Formulas versus Circuits

Duke Computer Science/Mathematics Colloquium
Speaker Name
Benjamin Rossman
Date and Time
-
Location
LSRC D106
Notes
Lunch served at 11:45 am.
Abstract

Boolean circuits (acyclic networks of AND, OR, NOT gates) are a simple abstract model of computer hardware. Boolean formulas (circuits with the structure of a tree) are an even simpler “memoryless” model, in which the result of each subcomputation is used only once. Despite this apparent limitation, it is unknown whether formulas are strictly less powerful than circuits of comparable size. This fundamental question of formulas vs circuits (formally whether NC1 equals P/poly) is one of the biggest open problems in complexity theory.

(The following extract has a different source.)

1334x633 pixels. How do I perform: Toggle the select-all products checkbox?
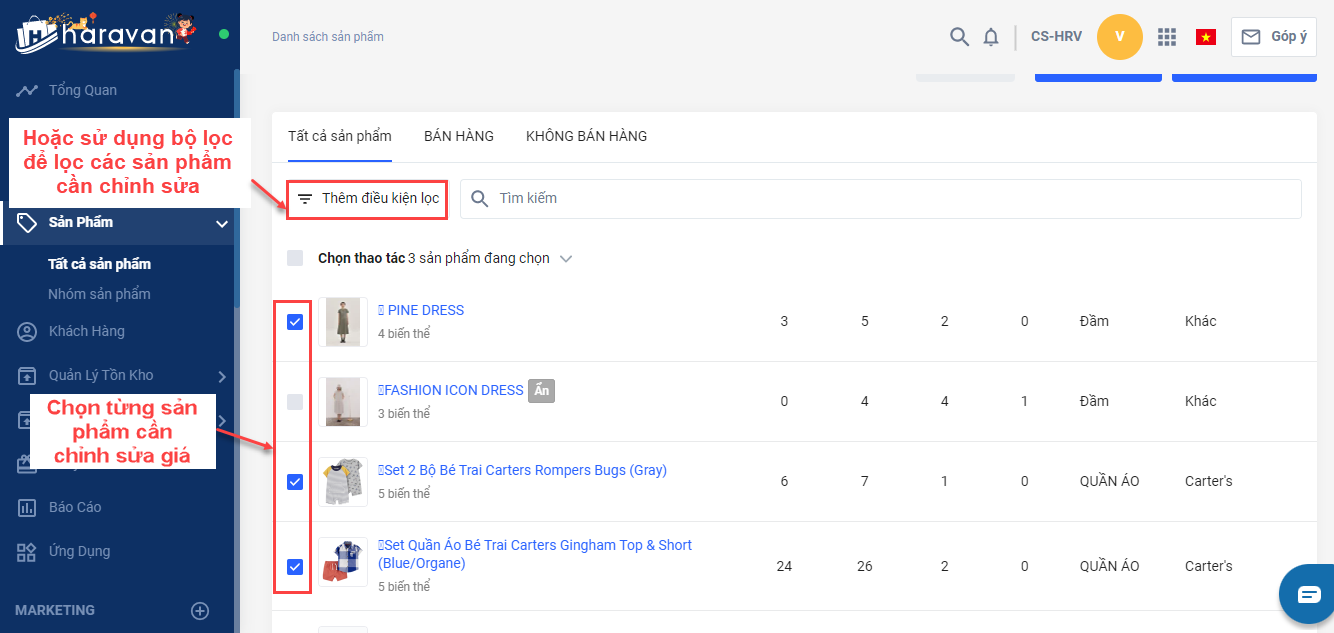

In this talk, I will discuss two lines of my work on this question. One line separates the power of bounded-depth formulas vs circuits by sharpening some classic tools, including the switching lemma and polynomial approximation method. The other line gives lower bounds for the H-subgraph isomorphism problem, the task of determining whether a given graph contains a copy of a fixed pattern H. These results tie the circuit and formula size of H-subgraph isomorphism to natural invariants of the pattern H (treewidth and treedepth), with implications that answer longstanding questions in circuit complexity and finite model theory. Looking forward, I will explain why the k-cycle problem in the random graph G(n,p) is a promising candidate for an eventual separation of unrestricted formulas vs circuits.

Short Biography

Benjamin Rossman is an assistant professor of mathematics and computer science at the University of Toronto. His research centers on computational complexity and logic. He obtained his PhD from MIT where his dissertation on the average-case complexity of the clique problem received the George M. Sprowls Award. Before joining Toronto, he was a researcher at the National Institute of Informatics in Tokyo, Japan and a postdoctoral fellow at the Tokyo Institute of Technology and the Simons Institute for the Theory of Computing. He was an invited speaker at the 2018 International Congress of Mathematicians, and he is a recipient of a Sloan Research Fellowship, the André Aisenstadt Prize in Mathematics, and best paper awards at FOCS, CCC and LICS.